**Source text**:
Compliance
Regulating European Markets - Where Operations And Compliance Merge

Jonathan Mott, managing consultant, and Tom Lucey, monitoring consultant, at Cordium, the regulatory consultancy, look at some of the latest developments in the European Union arena and how this affects those charged with complying with new rules.
Jonathan Mott, managing consultant,
and Tom Lucey, monitoring consultant, at Cordium, the regulatory
consultancy,
look at some of the latest developments in the European Union
arena and how
this affects those charged with complying with new rules. While
technical
issues surrounding derivatives dealing typically do not directly
concern wealth
managers, the issues presented here are put up for readers'
information. Comments, as ever, are
welcome. To view more articles on compliance issues, readers can
also register for our new sister publication, Compliance
Matters.
Late
last month we learned that February 2014, after all, will be the
likely start
date for Europe’s new reporting regime for
exchange-traded derivatives. The industry had been expecting the
Regulator to
stay its hand, following ESMA’s [European Securities and Markets
Authority] proposal
of a one-year extension to resolve a number of practical issues.
Now, much to
its horror, the industry has just a few short months to prepare
to implement
onerous new reporting rules, which form a part of the EU’s
incoming European
Market Infrastructure Regulation, or EMIR.
To
recap, the regulation is designed to reduce instability within
Europe’s derivatives market (perceived to have been a
contributory factor to the 2008 banking crisis) by bringing
over-the-counter
derivatives trades into the light and under regulatory purview.
It aims to
replace a tangled web of derivatives exposures with a system in
which each
market participant is exposed only to the credit risk of a
central
counterparty. Where central clearing of OTC contracts is not
possible,
strengthened risk requirements will seek to manage operational
and counterparty
credit risk.

**Request**: Please continue the article on EMIR and European derivatives reporting above, starting after its last sentence.

**Stored data**:

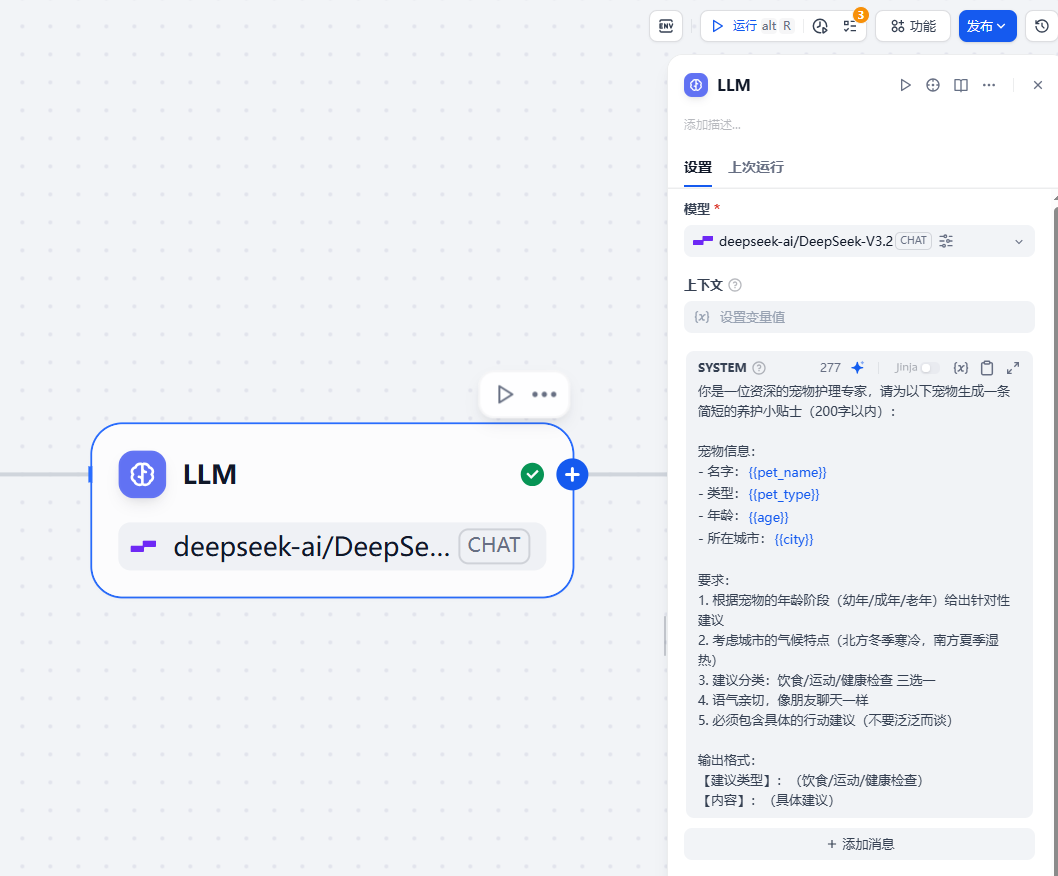1058x876 pixels.
Task: Expand the 发布 publish dropdown
Action: [x=1000, y=26]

**Output of the task**:
It
is understandable that firms are concerned about the timeline
for
implementation, as the new requirements imply a profound shift in
how firms go
about meeting their regulatory obligations.
In
particular, reporting and risk management under EMIR will force
firms to place
greater reliance on their back offices to collect an expanding
array of
data. This, together with the
increasingly technical nature of regulatory compliance, means
that compliance
personnel may have to develop a better understanding of back
office operations.
When preparing for EMIR, compliance and operations may have to
work alongside
one another much more closely than they have done in the past.
Much
is still uncertain, even at this late stage. When it comes to
exchange traded
derivatives, there are question marks over which parties to a
trade should bear
the reporting burden. And with reporting in general, there are
issues yet to be
resolved around information sharing and confidentiality.
Aside
from uncertainty over the rules, there is also a cultural
challenge to be
negotiated, in that there has traditionally been a “language
barrier” of sorts
between compliance and operations. This must be overcome if the
two are to work
together in a far more integrated, day-to-day fashion.
All
in all, it is unclear whether the industry will be ready to
comply with the new
reporting rules come the New Year, deadline or no.
EMIR
isn’t just causing a convergence of compliance and operations;
legal will be
thrown into the mix as well. Segregation and reporting procedures
under central
clearing will necessitate contractual agreements between
counterparties,
brokers and clearing houses. It could take months to get these
agreements
signed and in place, but without a single CCP authorised as yet,
it will be
difficult for firms to get this process started.
All of this would be challenging enough in isolation, but
EMIR is just one part of a deluge of reform facing the industry.
With so many
new regulations bearing down upon the market in tandem, firms
will face real
difficulties in prioritising objectives and finding sufficient
resources to
meet all of their deadlines. The fact that Europe
has yet to provide clarity, for example, on how to comply in
practice with the
reporting of ETDs, doesn’t make things easier.
This
convergence of operations and compliance is not just about EMIR.
It is part of
a wider regulatory trend that can be observed across all of these
reforms.
Whether it is the Alternative Investment Fund Managers Directive
or EMIR,
regulation is headed in the direction of greater transparency and
oversight.
Keeping tabs on financial markets means reporting, and reporting
means data.
Compliance
personnel and regulators alike will therefore need greater
operational
knowledge if they are to make sense of their data reporting
requirements,
blurring the conventional lines between the two functions.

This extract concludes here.